Was ist passiert? - Nun, ich ging mit der falschen Erwartungshaltung an die Sache heran, und rund ein Jahr später wusste ich meine Geschenke zu würdigen. Und um diesen anderen Holst, den Komponisten jenseits der Planeten, soll es hier gehen. (Die Planeten haben übrigens einen eigenen Thread - gut so, sie verdienen ihn, so viele Dauerbrenner hat die Musik des 20. Jahrhunderts schließlich nicht.)
Der andere Holst also: Eine seltsame Erscheinung. Er interessierte sich für die indische Kultur, aber nicht wie es der Bürger eines Kolonialstaates macht, also quasi als herrschender Tourist. Holst wollte wirklich in die indische Kultur eindringen und lernte deshalb sogar Sanskrit.
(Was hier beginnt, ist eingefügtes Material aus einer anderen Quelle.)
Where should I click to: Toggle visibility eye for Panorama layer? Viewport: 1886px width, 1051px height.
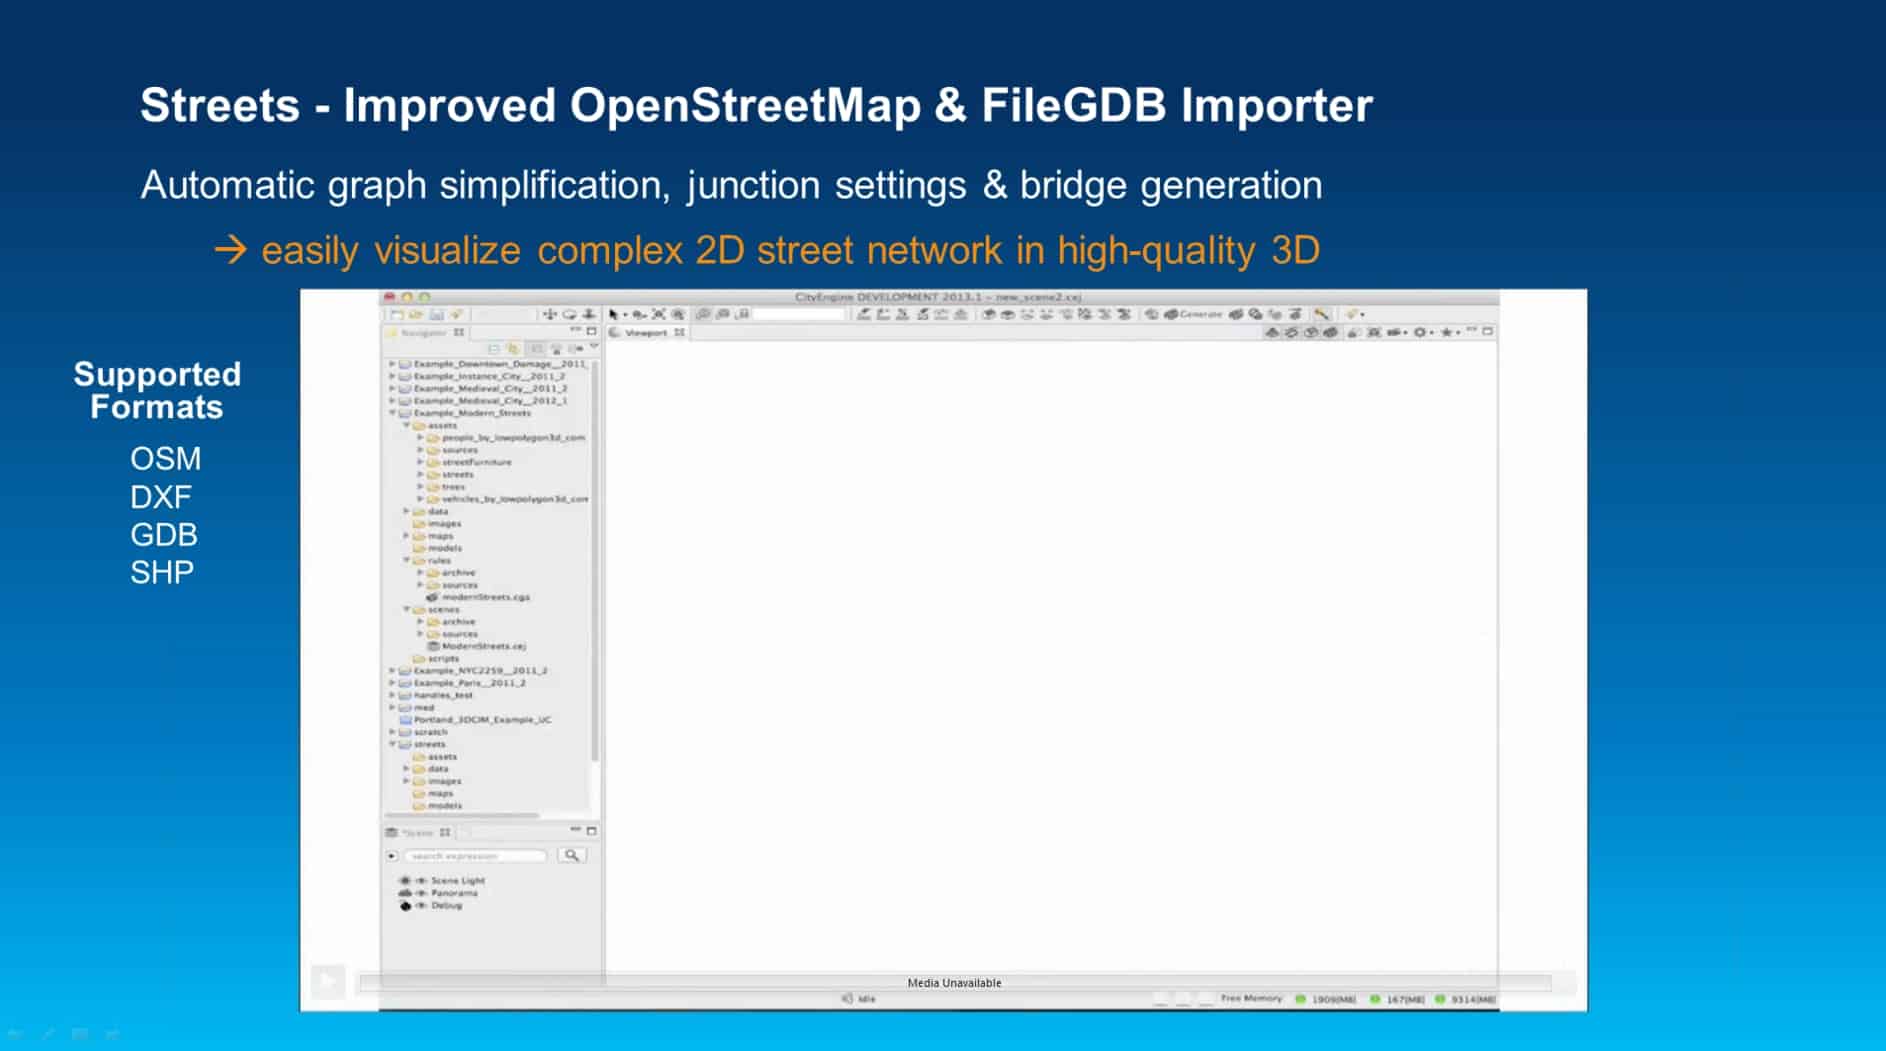click(421, 893)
Er komponierte Hymnen aus den Veden, oft in eigener Übersetzung. Und er schenkte uns die Oper Savitri nach einer indischen Legende. Das ist ein kurzes Stück, eine Geschichte, wie eine Frau den Tod überlistet. Die Musik ist einem Orchesterchen von drei Kolzbläsern und ein paar Solostreichern anvertraut, dazu singt ein wortloser kleiner Frauenchor. Das Werk ist von einzigartiger Schönheit, geradezu magisch in seiner Ruhe und Zärtlichkeit.
Ein einzigartiges Werk ist auch die Hymn to Jesus: Holst geht zwar nicht unter die Atonalen, aber seine Harmonik ist durch Modalität (also künstliche Tonleitern - das hat er von den Indern gelernt) und Chromatik stark erweitert, die Harmonik steckt voller Tritonusintervalle und Quarten. Dadurch erzeugt Holst den Eindruck einer gespannten Ruhe. Auch das Orchesterwerk Egdon Heath gehört zu diesen Werken, in denen scheinbar wenig und doch so viel geschieht.
Holst war auch einer der ersten, der sich für die alte englische Musik interessierte in der Überzeugung, dass ein Nationalstil nicht durch triumphale musikalische Rhetorik entsteht, sondern auf dem Boden der Tradition - und dazu gehört nicht nur die alte Musik, sondern auch das Volkslied: Und so sammelten Holst und Vaughan Williams Volkslieder und bearbeiteten sie für den Konzertgebrauch, wobei Vaughan Williams traditioneller vorging, während Holsts Bearbeitungen in ihrem Versuch, das harmonische Material aus dem melodischen zu gewinnen, im Ansatz an Bartók erinnern (freilich ohne dessen Volksliedsätze zu erreichen).
Unvollständig wäre meine kurze Präsentation Holsts, würde ich nicht das von mir heiß geliebte "Short Festval Te Deum" erwähnen: Das sind rund 5 Minuten hymnisch aufrauschender Musik - nur der Schluss "Let me never be confounded" wird vom Chor leise hingehaucht: Binnen weniger Sekunden schwenkt Holst von der Festlichkeit um zur bitteren Erkenntnis des Todes. Und mit dieser erschütternden Geste lässt er das Werk ganz leise enden.
Und nun gebe ich die Stafette weiter - welche Werke Holsts abseits der "Planeten" sind Euch untergekommen, wie groß (oder wie klein) war die Überraschung über diesen "anderen" Holst und wie kommen diese Werke jenseits der Planeten bei Euch an?